Your answer should be the lines from the one containing "Viewport: 1456px width, 837px" through the final line below, copied exactly.

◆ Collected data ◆
-*-*-

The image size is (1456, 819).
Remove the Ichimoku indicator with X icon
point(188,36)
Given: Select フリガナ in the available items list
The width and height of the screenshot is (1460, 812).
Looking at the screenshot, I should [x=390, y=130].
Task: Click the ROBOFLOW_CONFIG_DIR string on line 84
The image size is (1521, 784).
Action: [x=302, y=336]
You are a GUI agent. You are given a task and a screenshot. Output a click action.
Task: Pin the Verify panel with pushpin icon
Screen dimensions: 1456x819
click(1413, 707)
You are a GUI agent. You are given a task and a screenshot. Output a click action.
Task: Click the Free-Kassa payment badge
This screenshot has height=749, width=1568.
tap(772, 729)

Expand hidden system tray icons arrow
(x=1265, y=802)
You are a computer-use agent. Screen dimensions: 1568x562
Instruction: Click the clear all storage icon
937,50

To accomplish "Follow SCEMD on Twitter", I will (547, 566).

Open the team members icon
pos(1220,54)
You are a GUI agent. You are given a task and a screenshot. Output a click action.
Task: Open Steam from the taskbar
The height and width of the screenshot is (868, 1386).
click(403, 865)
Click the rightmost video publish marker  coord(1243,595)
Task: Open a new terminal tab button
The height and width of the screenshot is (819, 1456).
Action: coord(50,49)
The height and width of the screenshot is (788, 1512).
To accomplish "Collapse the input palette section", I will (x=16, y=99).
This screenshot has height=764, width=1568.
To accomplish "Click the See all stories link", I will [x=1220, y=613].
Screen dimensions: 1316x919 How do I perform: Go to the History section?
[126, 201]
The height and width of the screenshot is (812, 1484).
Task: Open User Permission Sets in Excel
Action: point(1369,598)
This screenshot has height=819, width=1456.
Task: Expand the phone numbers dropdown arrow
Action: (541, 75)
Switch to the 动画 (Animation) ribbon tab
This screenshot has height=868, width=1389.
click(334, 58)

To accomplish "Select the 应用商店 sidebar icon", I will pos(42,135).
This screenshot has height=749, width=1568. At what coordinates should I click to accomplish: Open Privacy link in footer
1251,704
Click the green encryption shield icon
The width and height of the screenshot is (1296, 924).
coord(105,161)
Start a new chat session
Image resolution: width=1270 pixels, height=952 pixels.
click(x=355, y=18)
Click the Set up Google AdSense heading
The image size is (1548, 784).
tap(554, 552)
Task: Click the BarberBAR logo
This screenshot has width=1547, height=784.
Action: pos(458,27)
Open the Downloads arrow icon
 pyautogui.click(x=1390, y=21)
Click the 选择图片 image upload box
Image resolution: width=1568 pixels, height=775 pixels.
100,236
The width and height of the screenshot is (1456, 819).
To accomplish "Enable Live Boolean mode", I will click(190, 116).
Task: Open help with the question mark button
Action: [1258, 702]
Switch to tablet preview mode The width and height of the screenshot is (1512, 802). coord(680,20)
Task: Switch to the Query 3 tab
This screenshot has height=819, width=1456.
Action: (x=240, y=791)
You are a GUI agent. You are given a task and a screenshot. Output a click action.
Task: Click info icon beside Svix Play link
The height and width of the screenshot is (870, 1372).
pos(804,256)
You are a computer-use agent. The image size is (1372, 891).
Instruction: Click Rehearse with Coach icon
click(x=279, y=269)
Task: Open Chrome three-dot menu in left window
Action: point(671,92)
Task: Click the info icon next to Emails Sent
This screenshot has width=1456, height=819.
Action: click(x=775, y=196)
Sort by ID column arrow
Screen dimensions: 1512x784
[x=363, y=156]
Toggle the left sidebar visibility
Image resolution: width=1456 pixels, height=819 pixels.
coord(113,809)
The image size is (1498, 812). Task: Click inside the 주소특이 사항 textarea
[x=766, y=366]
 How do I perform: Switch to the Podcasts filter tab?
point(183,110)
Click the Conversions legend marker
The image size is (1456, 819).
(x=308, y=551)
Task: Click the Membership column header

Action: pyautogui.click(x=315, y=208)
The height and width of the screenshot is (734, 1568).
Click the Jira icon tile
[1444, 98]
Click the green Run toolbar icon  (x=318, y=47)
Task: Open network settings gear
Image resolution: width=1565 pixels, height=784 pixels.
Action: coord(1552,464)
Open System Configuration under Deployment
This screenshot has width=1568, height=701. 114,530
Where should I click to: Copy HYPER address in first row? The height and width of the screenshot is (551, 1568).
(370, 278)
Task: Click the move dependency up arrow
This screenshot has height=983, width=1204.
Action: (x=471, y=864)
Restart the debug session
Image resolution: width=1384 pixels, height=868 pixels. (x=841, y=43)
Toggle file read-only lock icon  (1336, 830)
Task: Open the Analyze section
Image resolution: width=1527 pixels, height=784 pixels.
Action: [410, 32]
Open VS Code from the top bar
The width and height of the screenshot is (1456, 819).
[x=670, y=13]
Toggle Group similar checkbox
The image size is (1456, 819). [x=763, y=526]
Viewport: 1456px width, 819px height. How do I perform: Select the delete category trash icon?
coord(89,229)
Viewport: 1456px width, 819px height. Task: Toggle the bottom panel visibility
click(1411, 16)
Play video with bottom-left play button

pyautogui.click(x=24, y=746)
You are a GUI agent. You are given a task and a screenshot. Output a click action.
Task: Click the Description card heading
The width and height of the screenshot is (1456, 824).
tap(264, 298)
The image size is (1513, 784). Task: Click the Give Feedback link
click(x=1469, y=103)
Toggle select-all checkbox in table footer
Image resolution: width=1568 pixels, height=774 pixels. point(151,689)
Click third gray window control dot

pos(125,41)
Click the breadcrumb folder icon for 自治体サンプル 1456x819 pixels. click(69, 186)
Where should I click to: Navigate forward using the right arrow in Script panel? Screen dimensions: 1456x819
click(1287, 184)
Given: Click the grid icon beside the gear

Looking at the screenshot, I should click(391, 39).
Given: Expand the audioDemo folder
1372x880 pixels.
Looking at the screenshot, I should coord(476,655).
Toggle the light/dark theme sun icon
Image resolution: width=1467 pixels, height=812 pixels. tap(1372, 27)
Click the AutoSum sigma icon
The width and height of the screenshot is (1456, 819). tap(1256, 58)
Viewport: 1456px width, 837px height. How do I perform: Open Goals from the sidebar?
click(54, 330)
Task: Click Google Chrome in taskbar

-*-*-

◆ EXPECTED OUTPUT ◆
Viewport: 1456px width, 837px height. How do I perform: Open Goals from the sidebar?
click(54, 330)
Task: Click Google Chrome in taskbar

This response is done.